I begin to write this with a glass of red in my hand, as I reflect back on our 3 months spent in sunny Provence in the south of France. It was a surreal semi-dream come true to be moving to France, yet in a pandemic, our fortune didn't last as long as the crates of wine we bought home did.

I lost my job, like many many others, to the pandemic. I worked in the travel industry, which undoubtedly suffered from the stay-at-home orders and the inability to travel. Thanks to my own inability to sit still, I applied for a role in the south of France, which to my delight, I managed to get. Before I knew it, my boyfriend and I were driving down to Provence with our small suitcases, wondering if we were the luckiest people in the world or down-right idiotic.

Our morning run to the local boulangerie to buy a fresh baguette was equally welcomed into our new way of living, as was a midday espresso and an afternoon apéritif. Socializing was focused on food and drink, and I was more than happy with that. Fashion was another thing that becomes extremely important, as we watched with glazed eyes at the effortless style of men and women walking past.

Moving abroad at first was a delightful distraction from the miserable restrictions. We had to wear our masks everywhere we went, but with olive groves, vineyards and rustic old cobbled streets to explore, we found ourselves eager to get out and experience what we could. Restaurants and cafes still spilled out onto the streets, and sipping on a glass of wine whilst people watching become my new Saturday afternoon ritual. Cheesy, I know. We spent the weekends exploring local towns, heading to the sea and the likes of St. Tropez, Cannes and the famous Calanques. Slowly but surely we were falling in love with the idyllic new French life that we found ourselves in.

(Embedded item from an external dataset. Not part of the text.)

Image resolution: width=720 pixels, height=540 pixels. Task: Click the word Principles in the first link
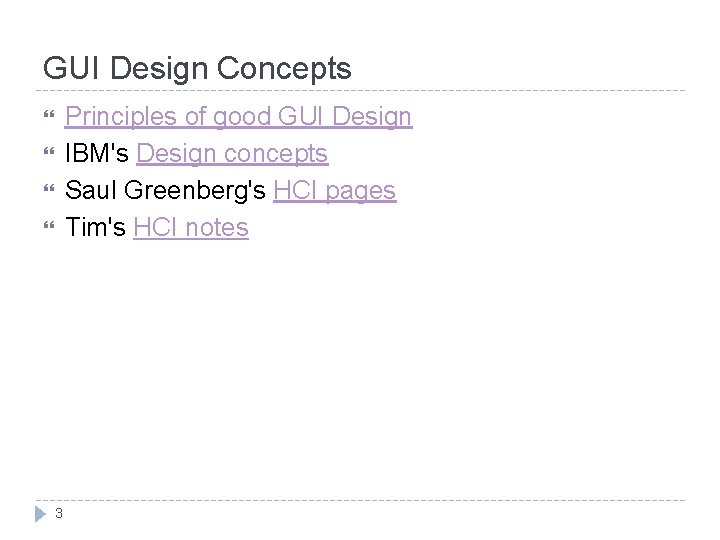click(121, 117)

As the first couple of months drifted past, the pandemic started to grow worse again. The bars and restaurants, otherwise known as the life and soul of Aix-en-Provence, all had to close and a curfew was set. The future didn’t look promising as the idea of starting a new life, meeting new people and trying new things became further out of reach. If it wasn’t hard enough to move abroad, try throwing a global pandemic in the mix.

Our short but sweet adventure in Provence had to come to an early close. Although we left with heavy hearts, we also left with new memories and experiences we wouldn’t have otherwise dreamed of making. I guess what I am trying to say is that nothing bad can come of giving something a go. As the wise saying goes, you rarely regret the things you did do, only the ones you didn’t do.